# Task objective
Arrange every line of the rows below as a numbered list, skipping blank lines. Leave the pictures out of your answer.

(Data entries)
◇ ◇ ◇
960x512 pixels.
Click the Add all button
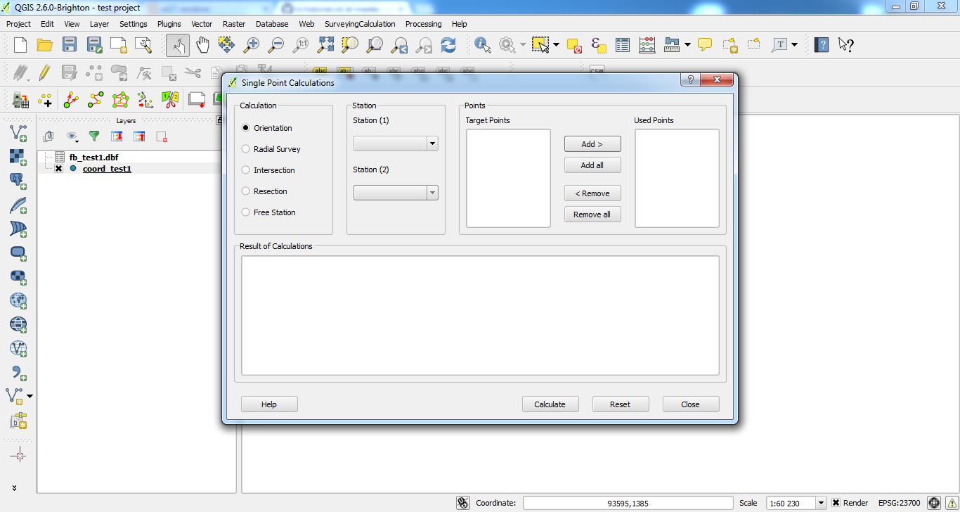tap(592, 165)

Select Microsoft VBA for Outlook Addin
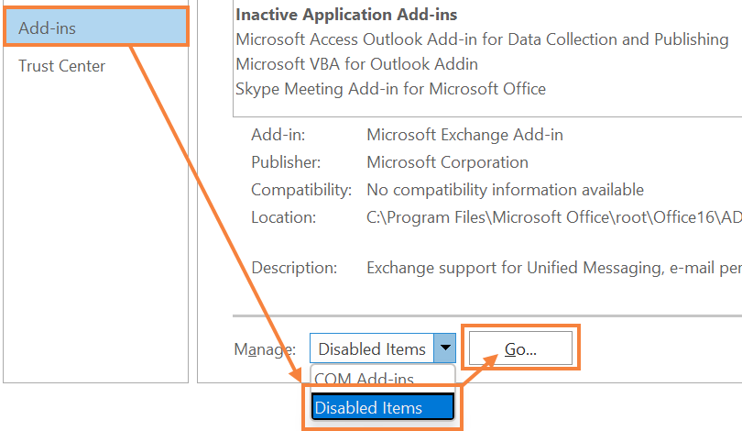click(x=357, y=64)
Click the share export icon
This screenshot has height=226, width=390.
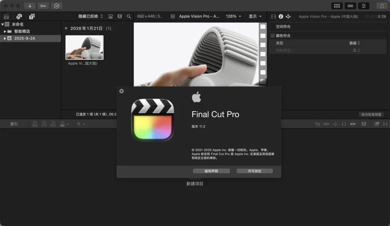(382, 6)
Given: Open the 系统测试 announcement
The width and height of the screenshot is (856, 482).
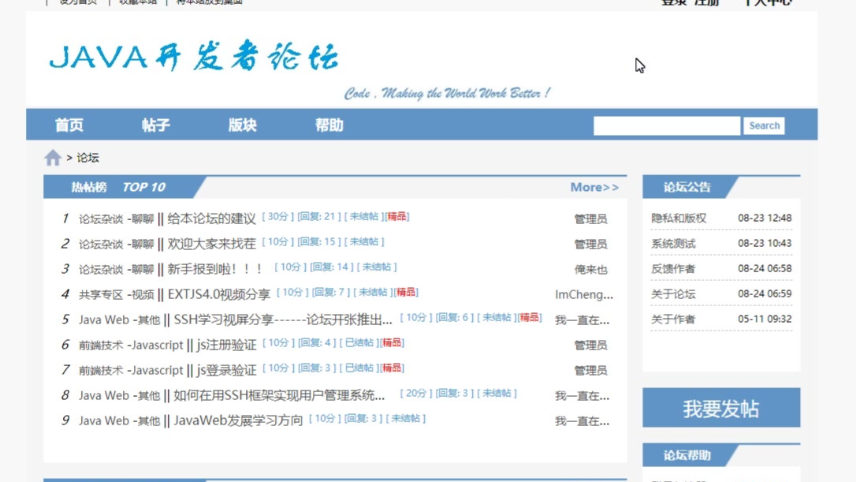Looking at the screenshot, I should [673, 244].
◇ ◇ ◇
# Completed exercise
1. 960x512 pixels.
2. Click the Add all button
3. tap(592, 165)
4. Select Microsoft VBA for Outlook Addin
5. click(x=357, y=64)
6. Click the share export icon
7. This screenshot has height=226, width=390.
8. (382, 6)
9. Given: Open the 系统测试 announcement
10. The width and height of the screenshot is (856, 482).
11. Looking at the screenshot, I should [673, 244].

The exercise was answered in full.